**TASK:**
Search string "computer": state how many lines in the material below contain it, and nothing else.

----- RECORDS FOR THIS TASK -----

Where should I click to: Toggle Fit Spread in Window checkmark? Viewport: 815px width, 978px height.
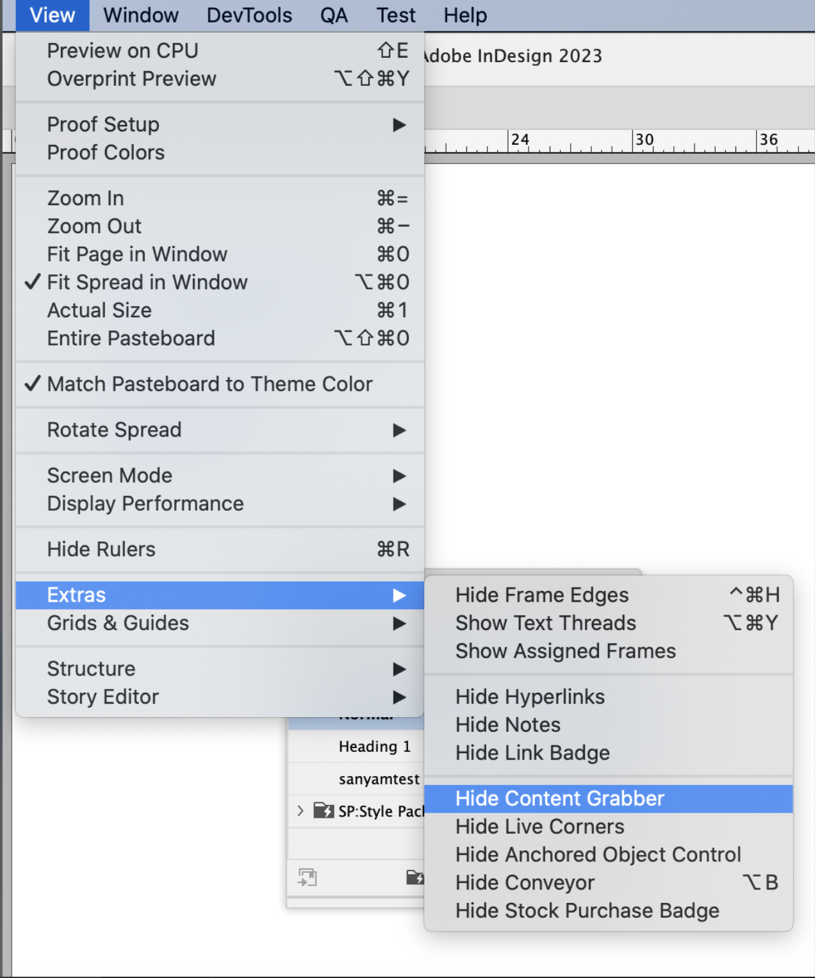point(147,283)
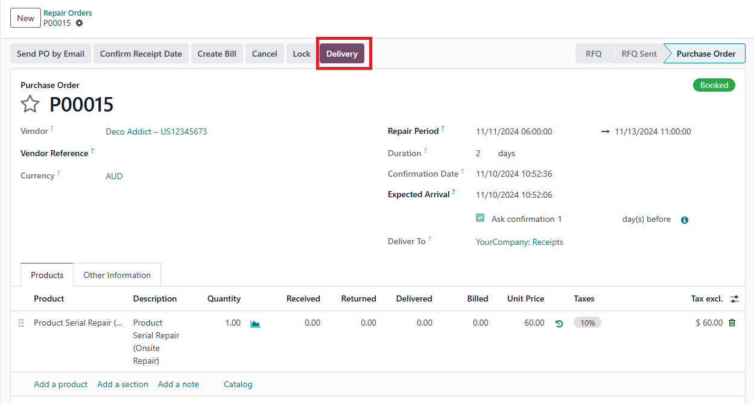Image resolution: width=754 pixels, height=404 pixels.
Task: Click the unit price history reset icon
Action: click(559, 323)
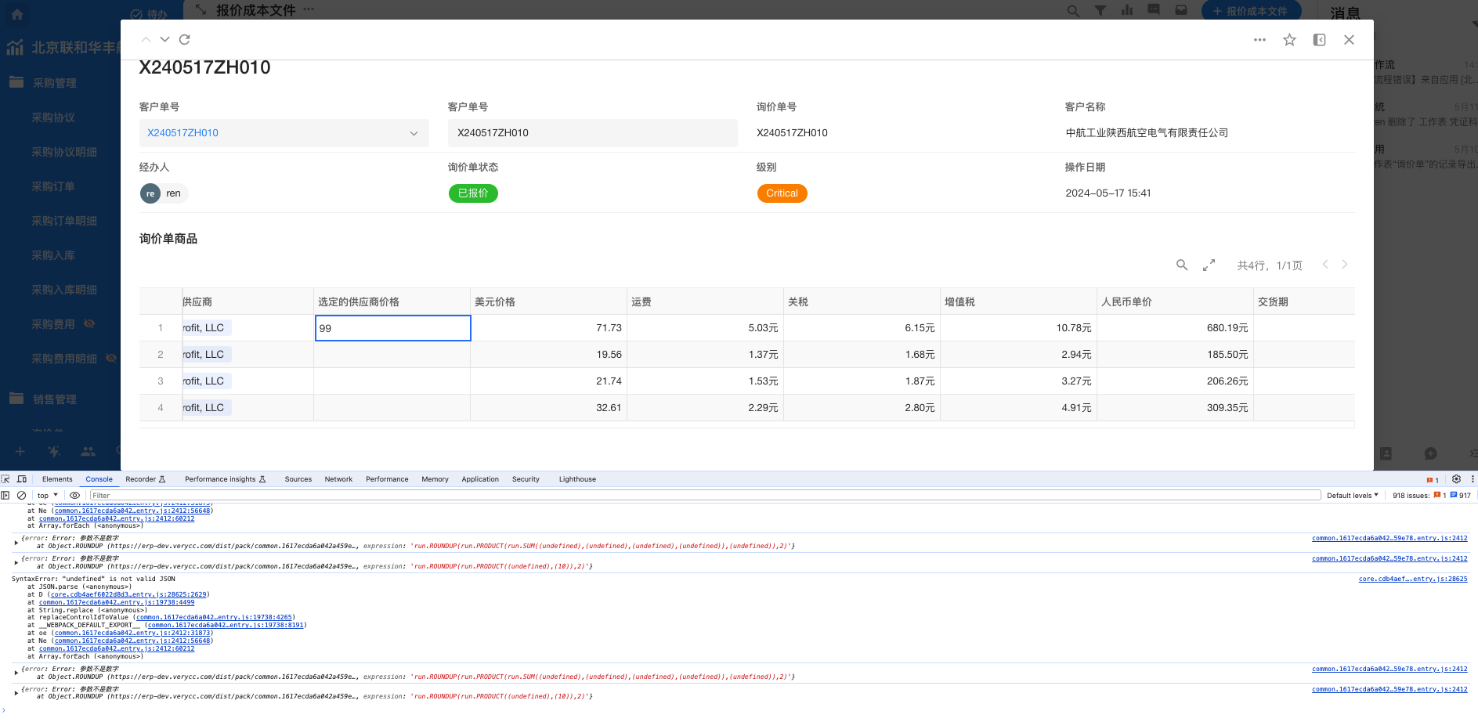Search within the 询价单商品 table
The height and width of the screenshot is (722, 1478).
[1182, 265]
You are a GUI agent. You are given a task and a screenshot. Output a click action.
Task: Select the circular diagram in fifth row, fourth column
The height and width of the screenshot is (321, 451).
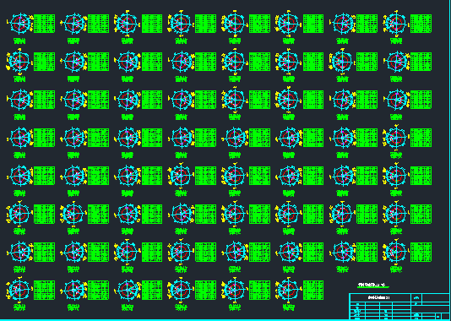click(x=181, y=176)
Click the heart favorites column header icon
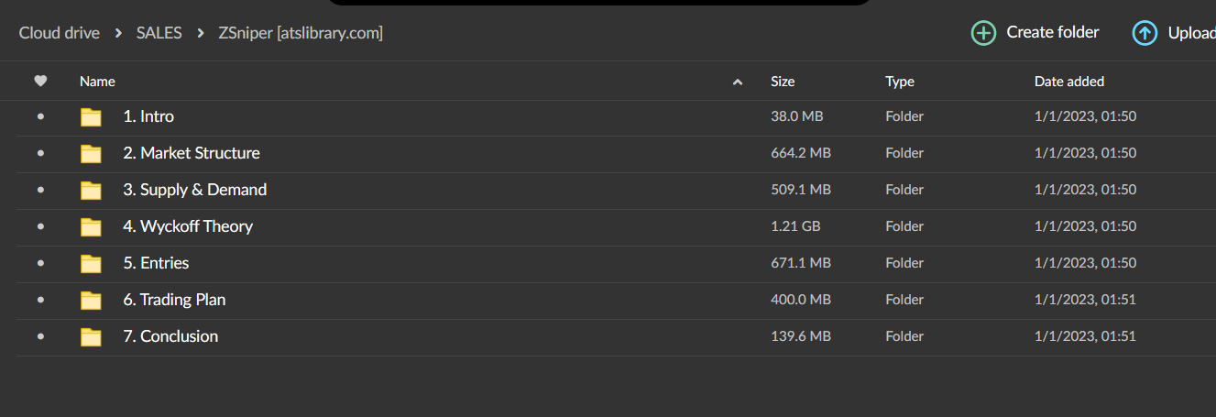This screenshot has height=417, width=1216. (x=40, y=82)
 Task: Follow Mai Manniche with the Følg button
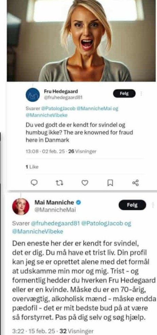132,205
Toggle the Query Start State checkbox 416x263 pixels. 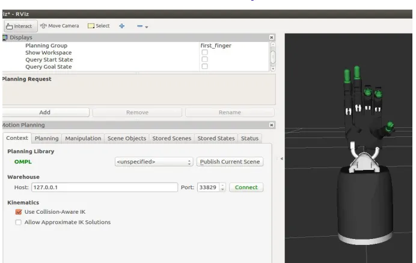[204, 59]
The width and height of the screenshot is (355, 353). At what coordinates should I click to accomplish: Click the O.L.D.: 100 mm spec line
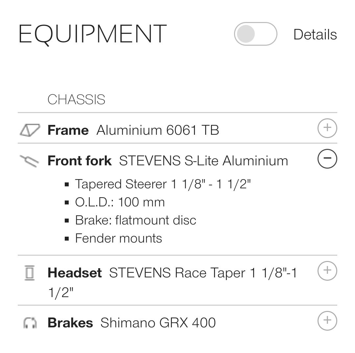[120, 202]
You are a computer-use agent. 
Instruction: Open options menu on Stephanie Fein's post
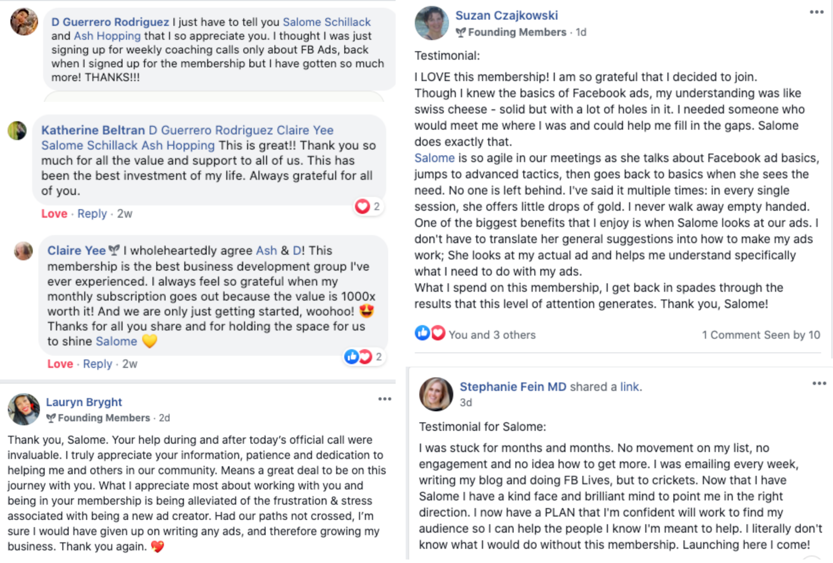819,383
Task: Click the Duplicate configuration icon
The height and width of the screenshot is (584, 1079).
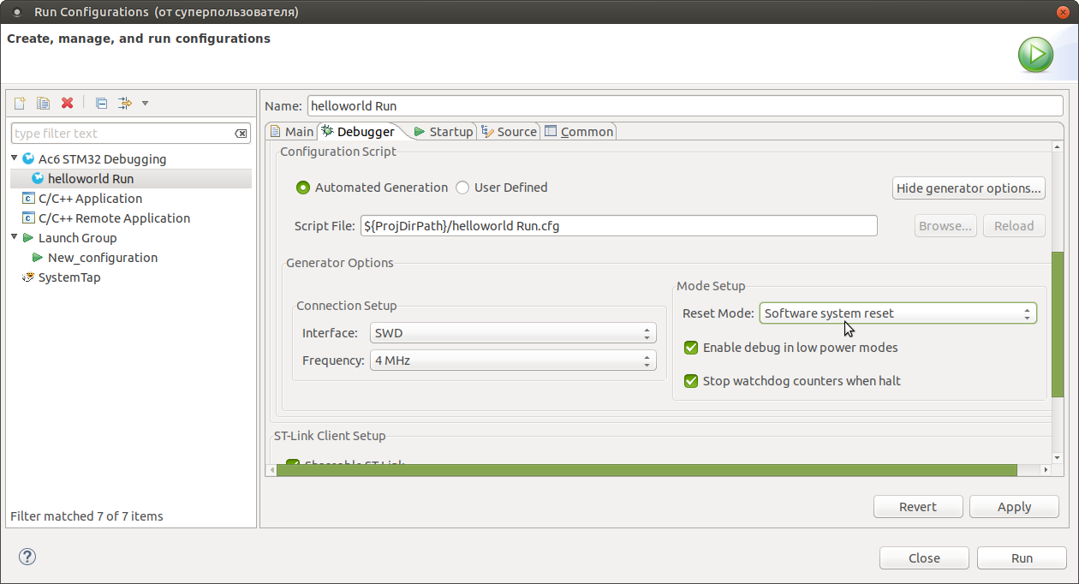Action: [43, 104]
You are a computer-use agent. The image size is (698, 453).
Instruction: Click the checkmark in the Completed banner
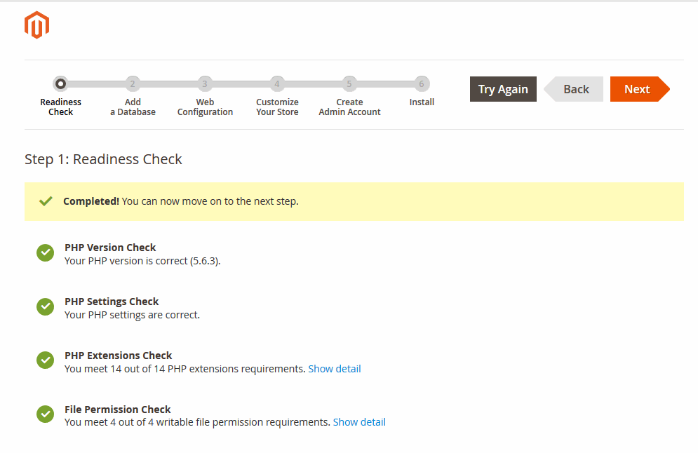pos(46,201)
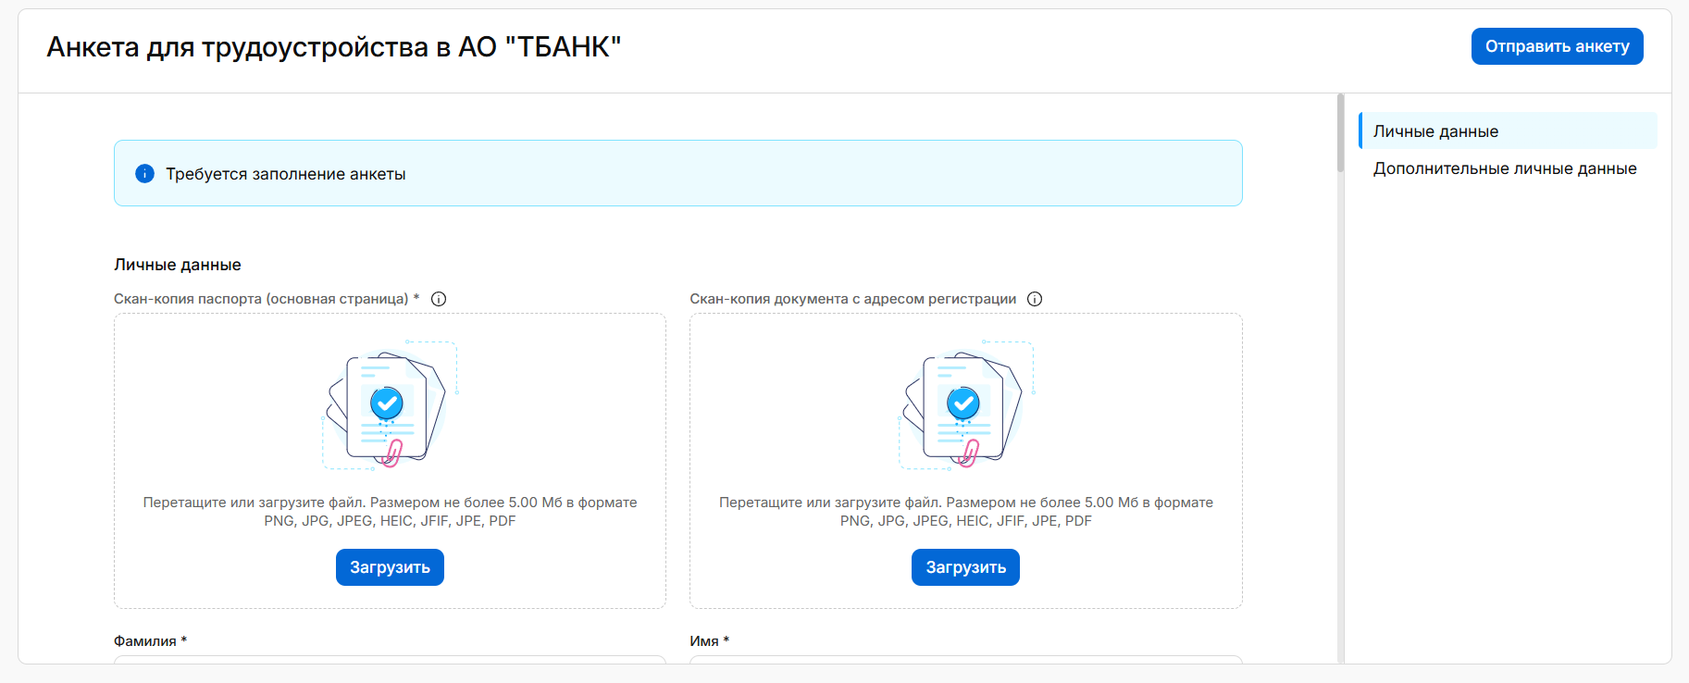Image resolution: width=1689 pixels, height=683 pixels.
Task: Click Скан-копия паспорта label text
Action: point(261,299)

-----

**ANSWER BELOW:**
2